- **WHAT TO PRODUCE**:
Using the entries below, output exactly the lines from the one containing "Where should I click to: Click the QR-код" through the final line, both included, and no others.

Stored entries
---*---
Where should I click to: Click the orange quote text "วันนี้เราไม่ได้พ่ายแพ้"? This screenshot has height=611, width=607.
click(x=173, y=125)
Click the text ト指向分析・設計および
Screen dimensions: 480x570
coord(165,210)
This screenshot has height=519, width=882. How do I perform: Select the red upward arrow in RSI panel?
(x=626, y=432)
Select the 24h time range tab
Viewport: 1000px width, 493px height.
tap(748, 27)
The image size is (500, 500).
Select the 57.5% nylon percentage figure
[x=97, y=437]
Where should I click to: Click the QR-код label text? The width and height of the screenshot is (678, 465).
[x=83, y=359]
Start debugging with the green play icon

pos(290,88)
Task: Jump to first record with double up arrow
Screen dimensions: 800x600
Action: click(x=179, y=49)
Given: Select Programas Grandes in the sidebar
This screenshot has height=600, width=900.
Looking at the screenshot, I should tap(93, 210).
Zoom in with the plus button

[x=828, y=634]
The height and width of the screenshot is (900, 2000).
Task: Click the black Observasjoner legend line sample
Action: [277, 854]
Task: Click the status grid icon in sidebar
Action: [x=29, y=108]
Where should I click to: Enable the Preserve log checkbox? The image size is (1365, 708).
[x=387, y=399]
---*---
- **RESPONSE**:
Where should I click to: Click the QR-код label text? The width and height of the screenshot is (678, 465).
[x=83, y=359]
Start debugging with the green play icon

pos(290,88)
Task: Jump to first record with double up arrow
Screen dimensions: 800x600
Action: click(x=179, y=49)
Given: Select Programas Grandes in the sidebar
This screenshot has height=600, width=900.
Looking at the screenshot, I should tap(93, 210).
Zoom in with the plus button

[x=828, y=634]
The height and width of the screenshot is (900, 2000).
Task: Click the black Observasjoner legend line sample
Action: [277, 854]
Task: Click the status grid icon in sidebar
Action: [x=29, y=108]
Where should I click to: Enable the Preserve log checkbox? The image size is (1365, 708).
[x=387, y=399]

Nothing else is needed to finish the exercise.